» What to work on:
Retype the section of the forum thread below that begins with the words "Thanks Ben. Let's" and ends with "the military too!".

** Begin Document extract **

Creative picture, Rich. I look forward to listening.


----------



## SolaScriptura (Jun 10, 2009)

Rich,

This was the first time I've listened to you teach. Well done! After hearing that, you'd have a difficult time convincing me that your heart is truly in what you do for the Corps...


----------



## Semper Fidelis (Jun 11, 2009)

Thanks Ben. Let's just say the study and teaching of the Word of God is my first love but I do enjoy IT as well. I appreciate the encouragement. I'm working on my M.Div. deliberately to see where Providence leads because I have so many external encouragements for the ministry that I need to prepare my heart for it, if the Lord wills.


----------



## Scott1 (Jun 11, 2009)

Yes, we need solid biblical reformed church officers...

and we need you in the military too!


----------



## blhowes (Jun 11, 2009)

I look forward to listening to your message tonight. Interesting that for the last couple weeks from time-to-time this part of the passage has come to mind, and made me wonder:

3 And Jesus answered them, “Have you not read what *David did when he was hungry, he and those who were with him*: 4 how he entered the house of God and took and ate the bread of the Presence, *which is not lawful for any but the priests to eat*, and also gave it to those with him?” 5 And he said to them, “The Son of Man is lord of the Sabbath.”​
It may be touched on in the message, but here's what I was wondering. Why was it ok for David to do what he did if it was not lawful. I don't have time now to dig up the verses, but I was wondering why this was ok, but when others did unlawful things it wasn't ok - I'm thinking of 1) the passage where they're transporting the ark of the covenant on the cart and somebody reaches up to steady it and 2) the time when the guy was picking up sticks on the Sabbath. All three are unlawful, but...


----------



## Semper Fidelis (Jun 11, 2009)

** End Document extract **
** Begin Given material **

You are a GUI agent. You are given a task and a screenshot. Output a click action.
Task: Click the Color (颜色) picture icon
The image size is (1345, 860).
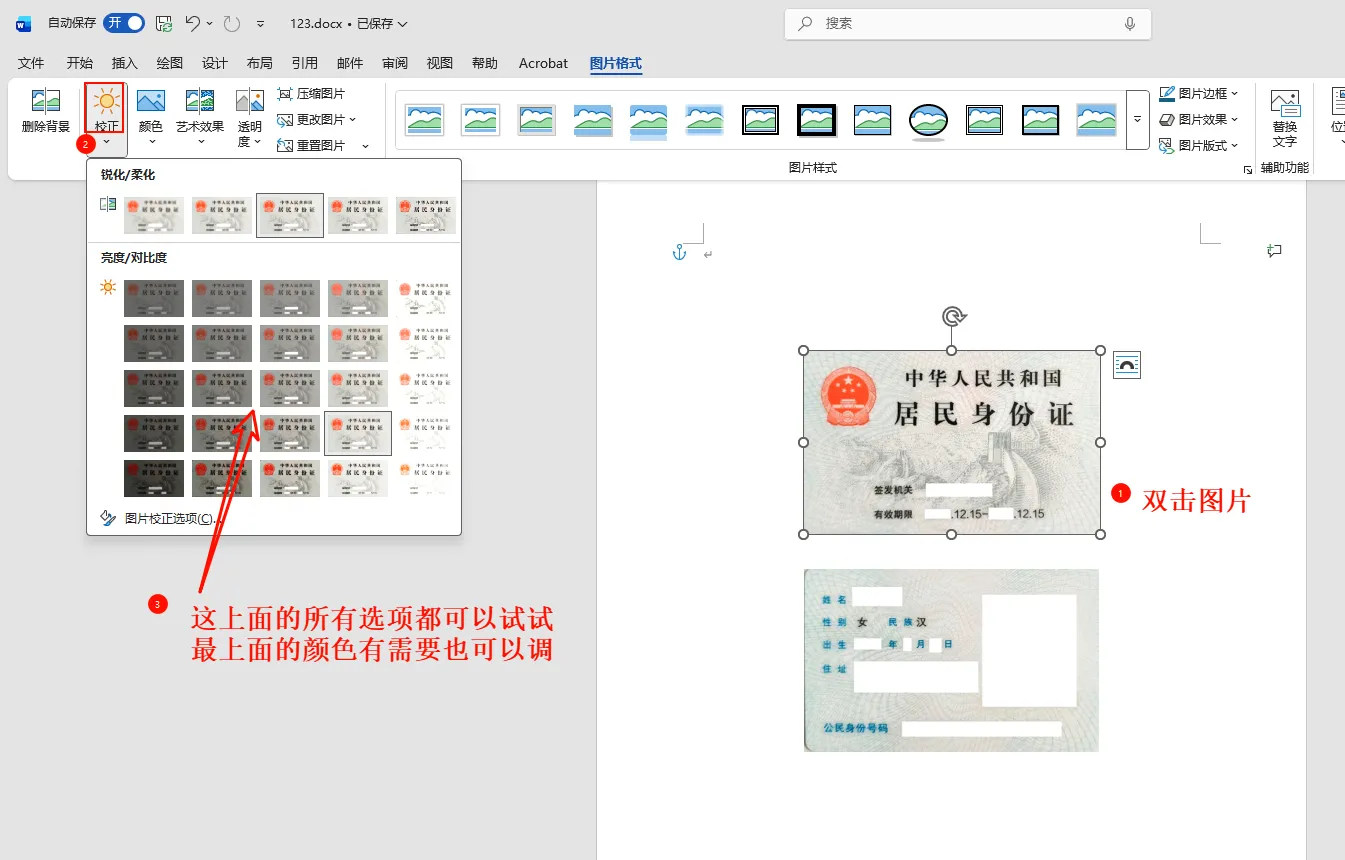(150, 101)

** End Given material **

» Reply:
Thanks Ben. Let's just say the study and teaching of the Word of God is my first love but I do enjoy IT as well. I appreciate the encouragement. I'm working on my M.Div. deliberately to see where Providence leads because I have so many external encouragements for the ministry that I need to prepare my heart for it, if the Lord wills.


----------



## Scott1 (Jun 11, 2009)

Yes, we need solid biblical reformed church officers...

and we need you in the military too!